村長の住む家は、他の家と大差ない、簡素で質素な家だった。ぎしぎし、と木々が風によって震え、今にも崩れそうな音を出している。

スレイヴがこちらをチラチラと見てくるため、レティはともかくユートは気まずそうに視線を下におくっている。


「……村長は中にいる。いいか、妙なことをしてみろよ、俺がお前たちを叩きのめしてやるからな!」


その言葉を聞いたレティは、にっこりと笑った。


「呪毒に侵されているというのに、元気で何よりだ。体を動かすだけでもつらいだろう?妙なことをするつもりはないが、そんなに私たちが疑わしいというのなら、後ろに控えていればいい」


「も、もちろんそのつもりだっ!……なんか調子狂うな……」


ちっ、と舌打ちをする。ぴょんと頭から出た犬の耳を触りながら、スレイヴは村長の家をノックした。


「おい、爺ちゃん、客だよ!」


そう言って扉を開けた先、雑多に骨董品が置かれている先に、暖炉の前で座り込む老人が見えた。

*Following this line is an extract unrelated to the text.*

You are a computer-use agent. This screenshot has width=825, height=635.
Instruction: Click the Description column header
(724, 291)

スレイヴの声に気づいたのか、ゆっくりとこちらを向く。

眉毛が長く垂れて、目を隠している。それに、口の周りは毛むくじゃらだ。頭には犬の耳が生えており、どこかで見た犬とそっくりな風貌だった。

暖炉の中に添えていた木の棒をその中に放り投げると、杖を使ってゆっくりと立ち上がった。

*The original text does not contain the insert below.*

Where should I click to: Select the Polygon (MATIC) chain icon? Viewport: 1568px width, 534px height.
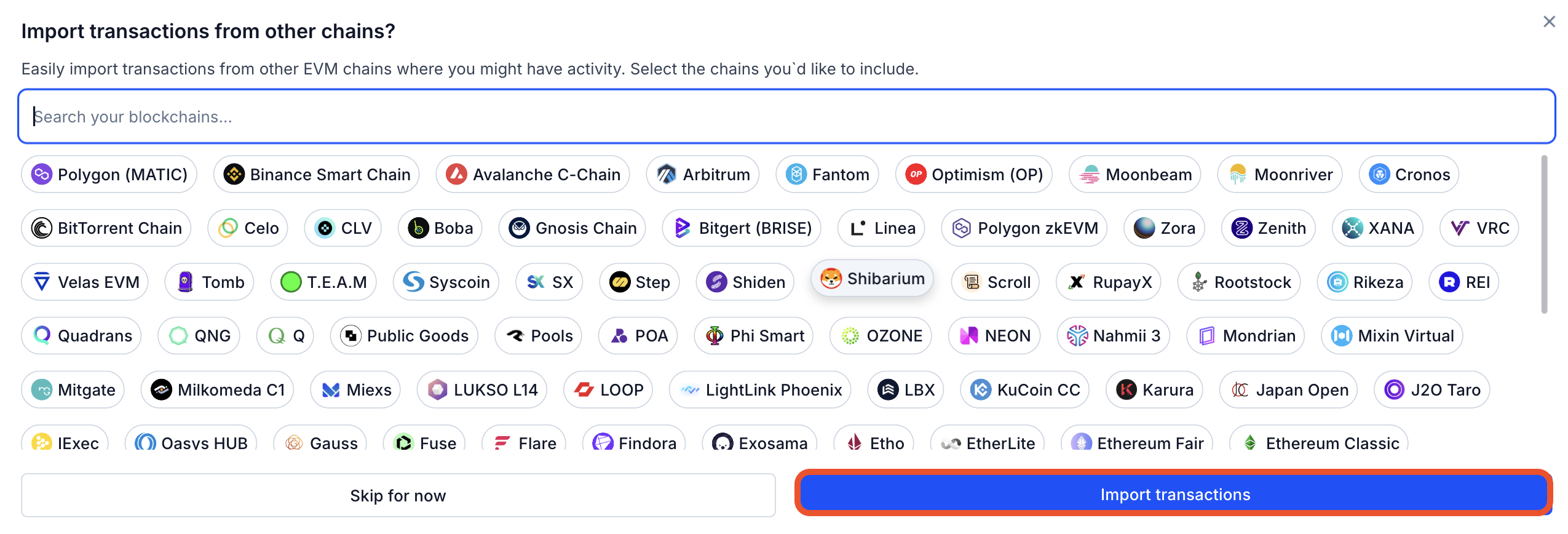click(41, 175)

「なんじゃ、スレイヴ。今日はもう畑を耕すのはやめたと聞いたが……」


「聞いてくれよ爺さん!ソフィーが帰ってきたんだ!でも……」


「おお、そうか。ソフィーが……しかし、当の本人が見えないようじゃが……」


と、スレイヴの後ろに立っているレティとユートに気がついた。


「旅人か?わざわざこんな寂れた村に来るなぞ……、申し訳ありませぬが、恵むものもない村で―――」


「いいや、私たちは旅人じゃないぞ。ソフィーに頼まれてここまで来たのだ」


「ソフィーに……?ということは、領主様のお知り合いということかの?」


「それも否だ。少し失礼するぞ」


「え、か、勝手に家の中に入るのは……!」


スレイヴを押しのけて、レティは老人の前に立つ。


「作物が育たないと聞いてな。その原因を排除しに来たのだ!」


「……原因?」


「す、すみません……レティには強引なところがあって……!ほらちゃんと自己紹介しないと!」


「む、それもそうだな。私の名はレティシア。そして私の配下(かぞく)のユートだ。よろしく頼む」


子供に説教される少女という状況に、気まずい雰囲気が流れたのか、目の前の老人が目を細めて微笑む。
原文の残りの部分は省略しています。